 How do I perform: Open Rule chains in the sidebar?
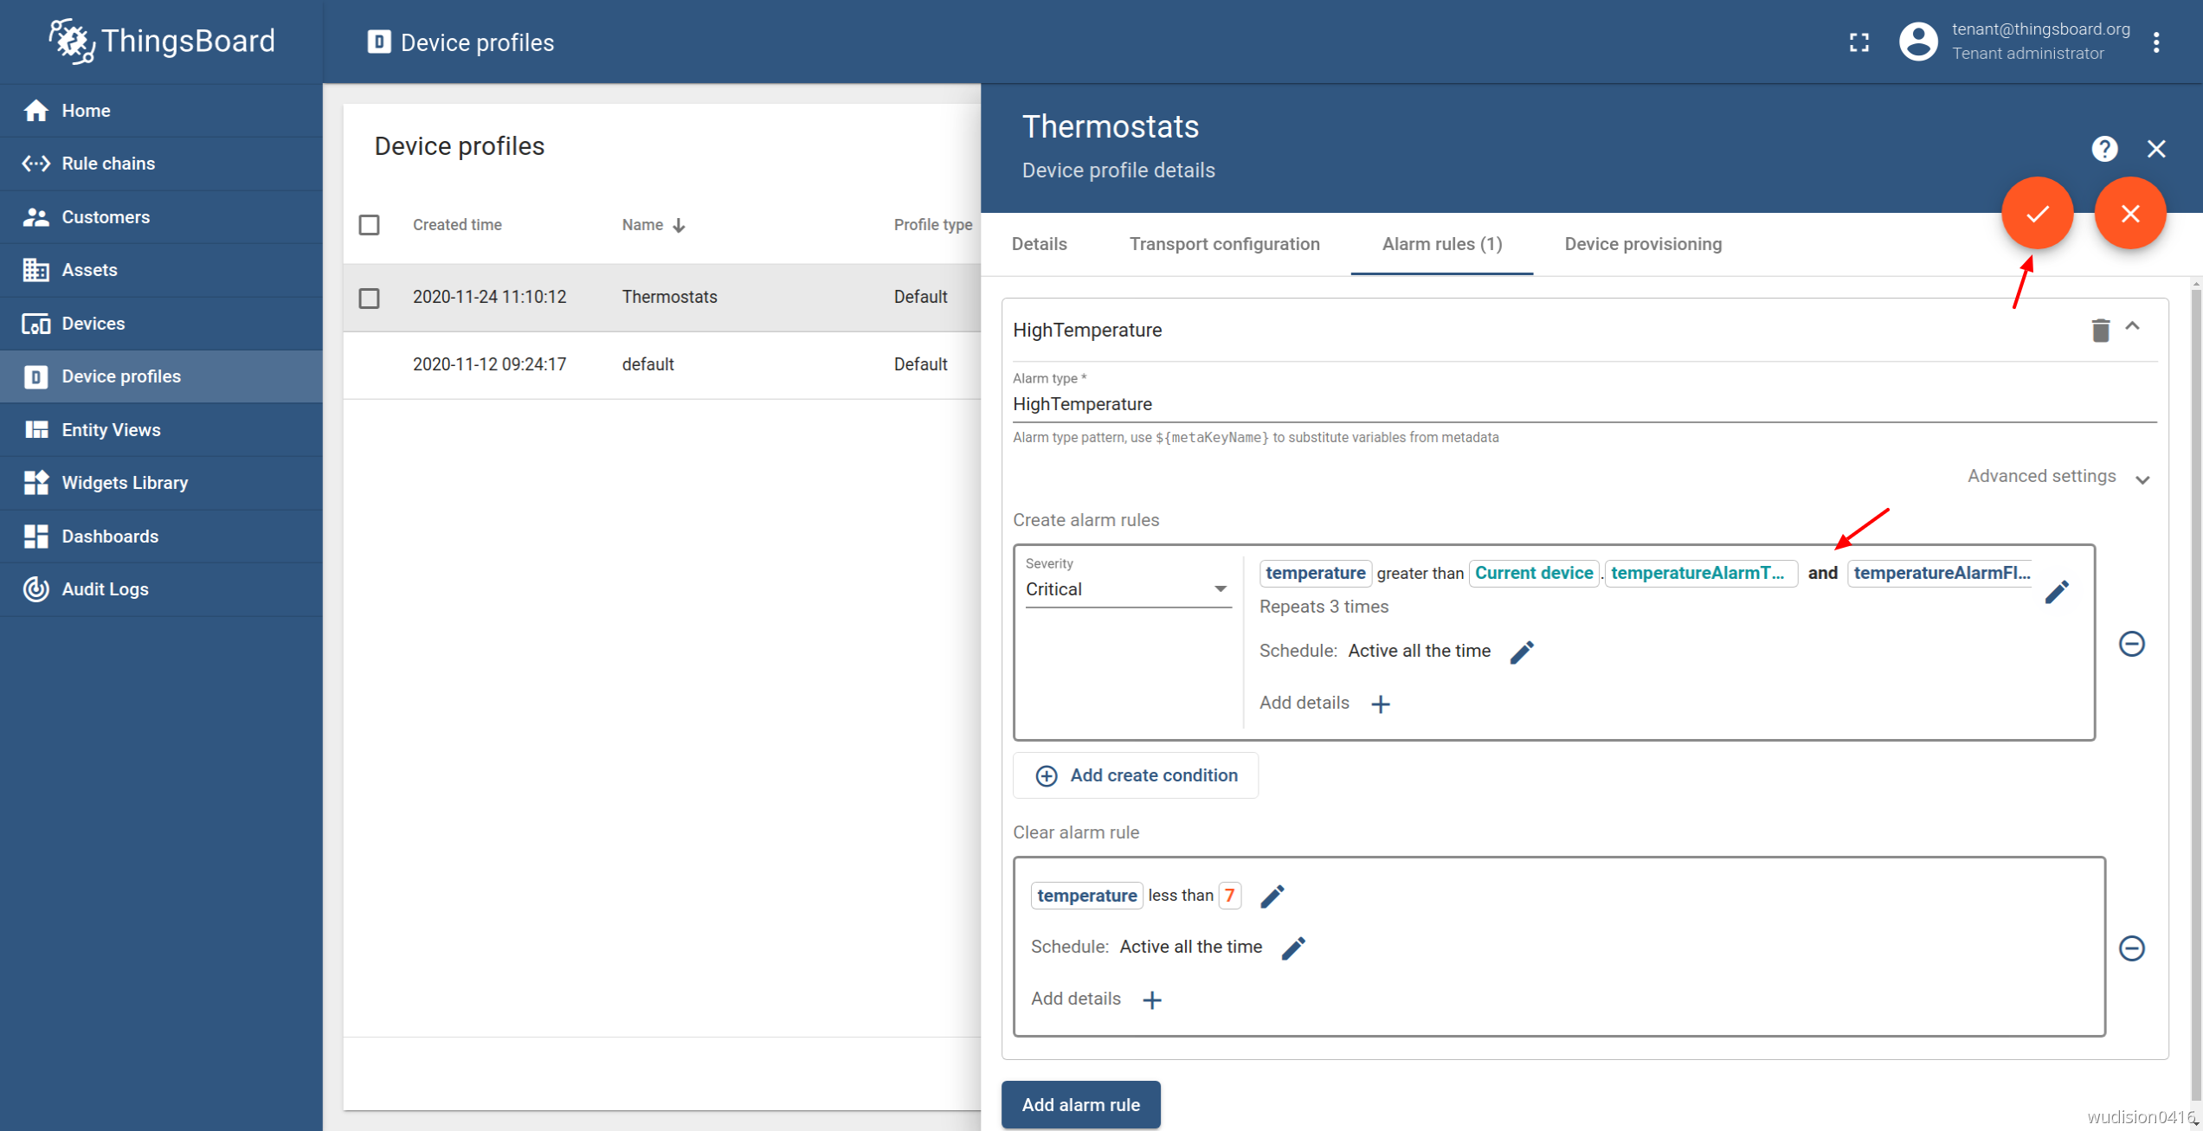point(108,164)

...

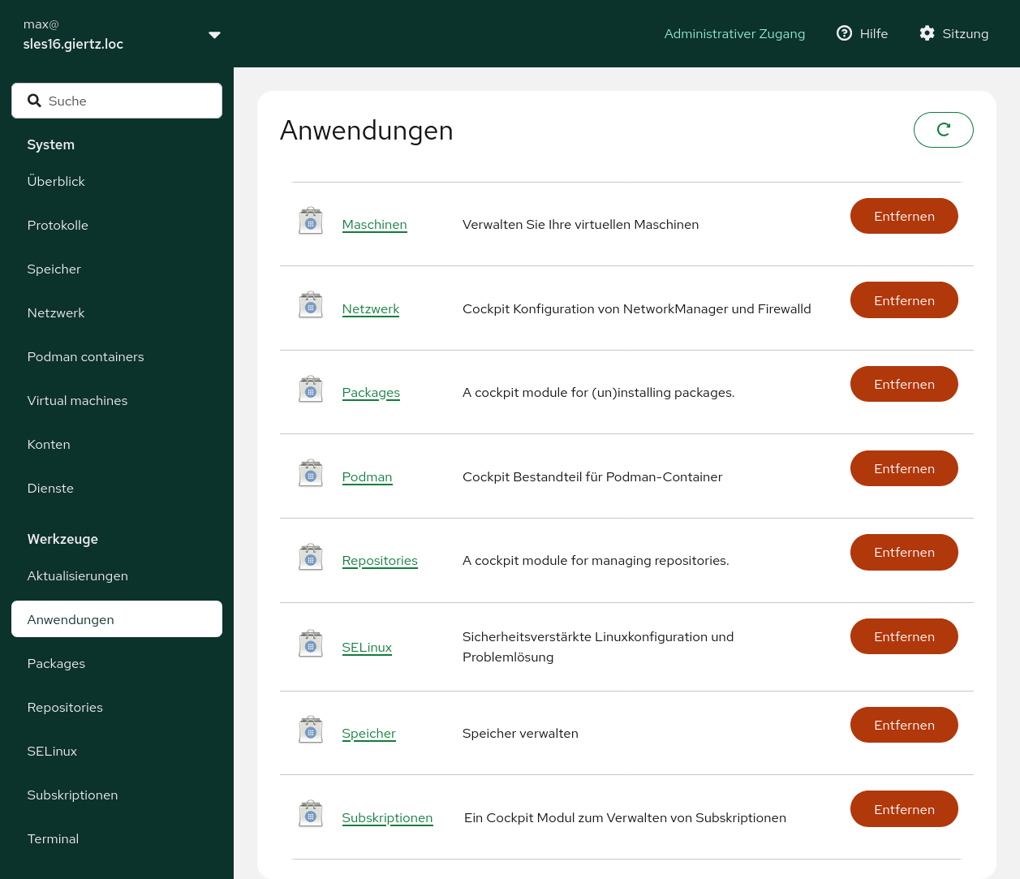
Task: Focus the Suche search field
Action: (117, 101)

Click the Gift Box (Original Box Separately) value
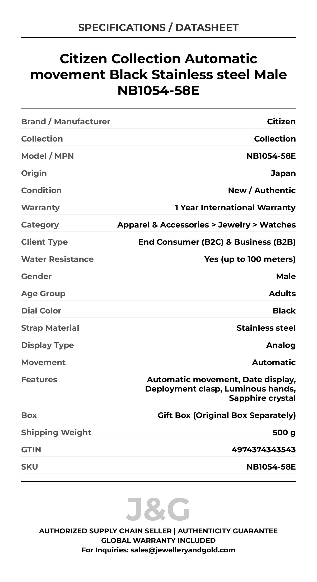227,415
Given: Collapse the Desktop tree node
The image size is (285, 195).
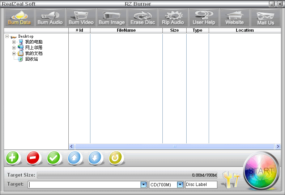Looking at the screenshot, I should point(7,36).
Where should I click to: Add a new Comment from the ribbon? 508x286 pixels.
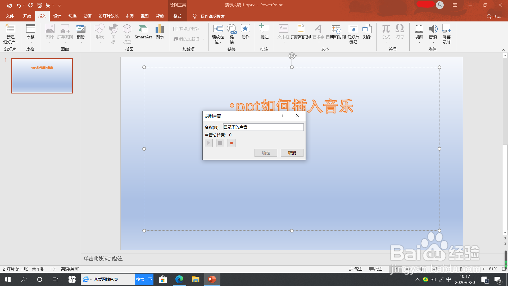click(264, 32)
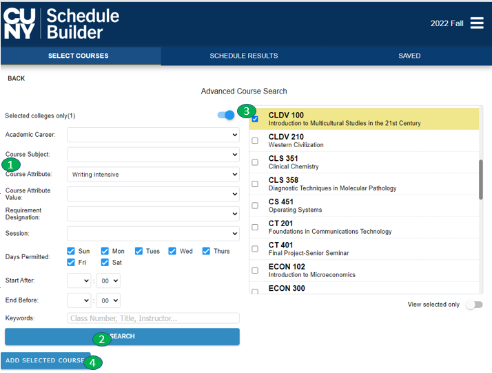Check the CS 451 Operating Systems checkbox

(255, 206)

--

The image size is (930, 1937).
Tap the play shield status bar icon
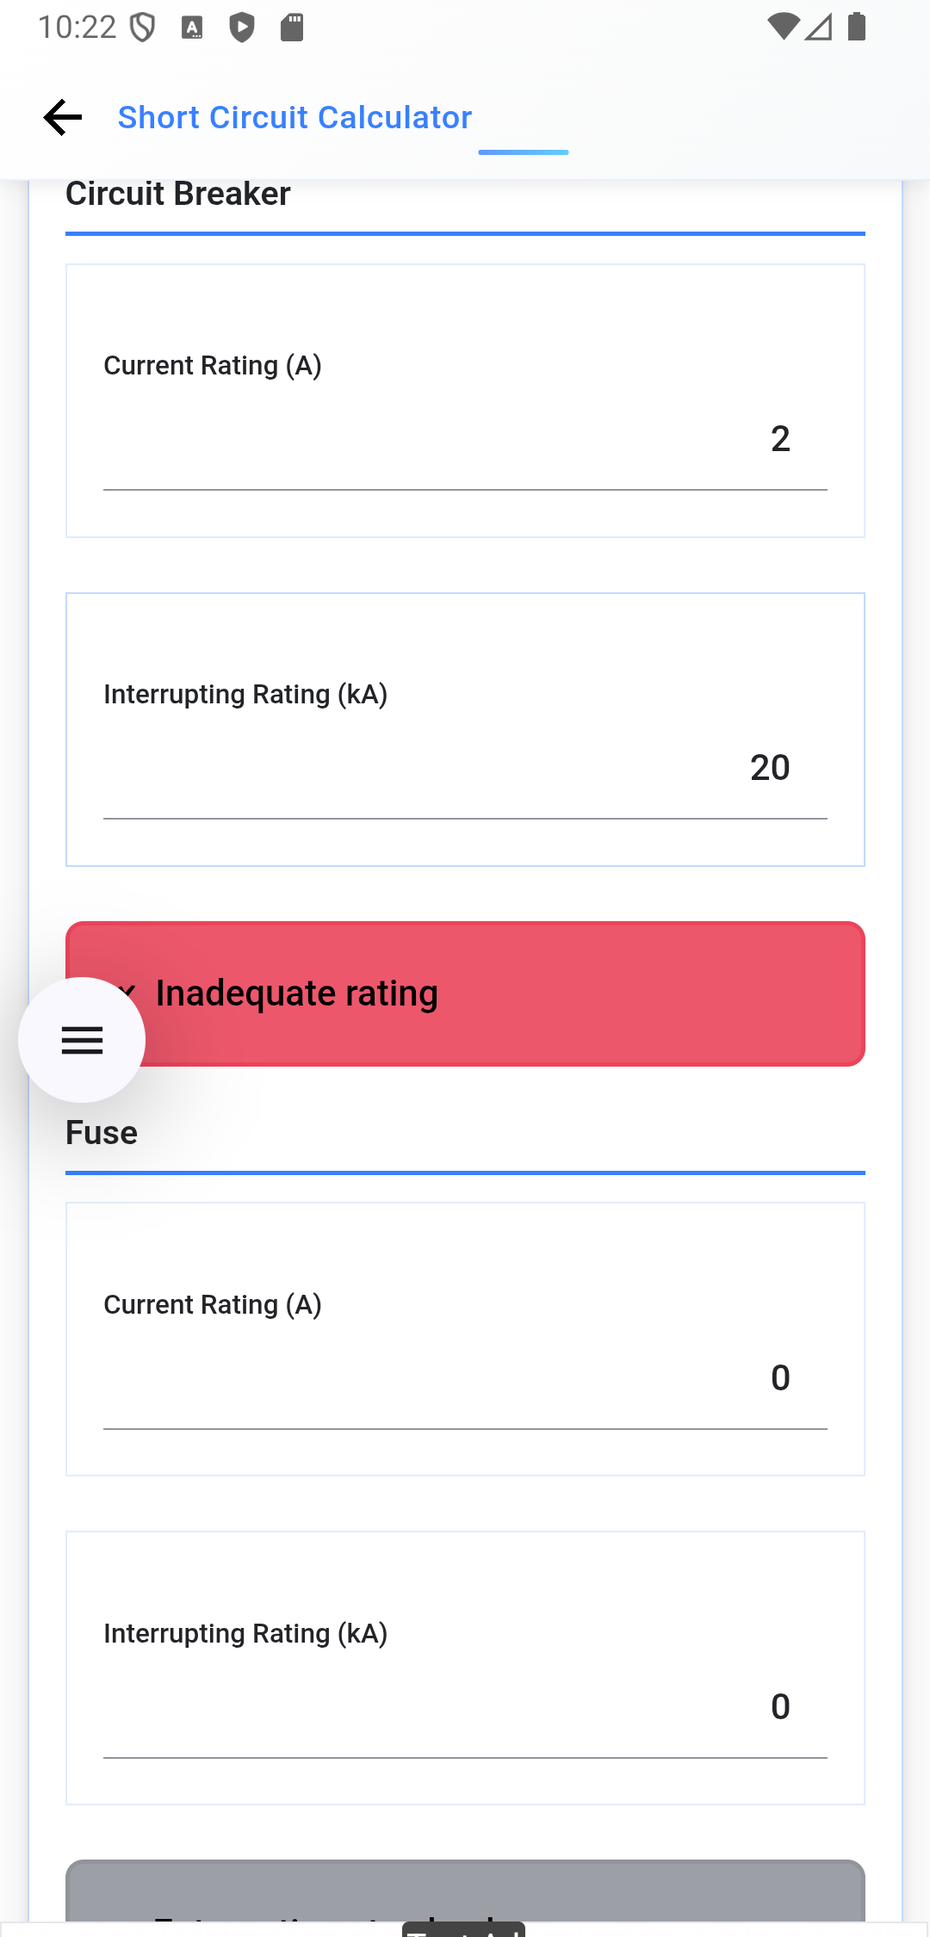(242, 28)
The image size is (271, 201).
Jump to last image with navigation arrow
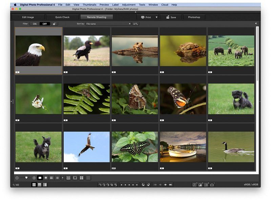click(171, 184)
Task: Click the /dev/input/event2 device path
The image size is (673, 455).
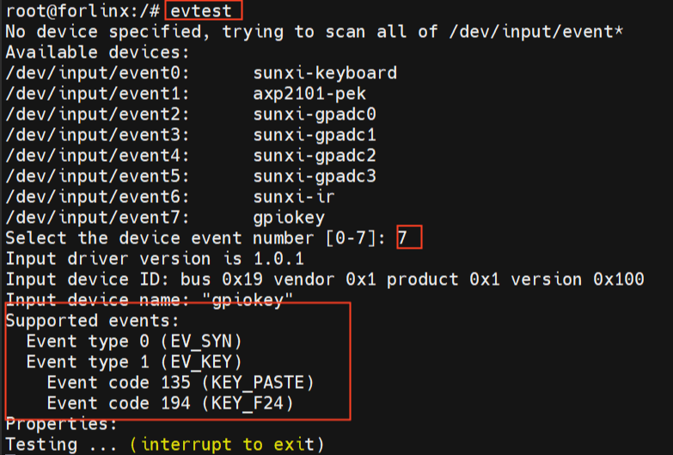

DIRECTIONS FOR THIS TASK => Please copy the records again, everything from the line containing "The image size is (930, 1937)." down to the line containing "The image size is (673, 455).", and leave the pictures out of your answer.

REPLY =>
The image size is (930, 1937).
Tap the play shield status bar icon
(242, 28)
The image size is (271, 201).
Jump to last image with navigation arrow
click(171, 184)
Task: Click the /dev/input/event2 device path
The image size is (673, 455).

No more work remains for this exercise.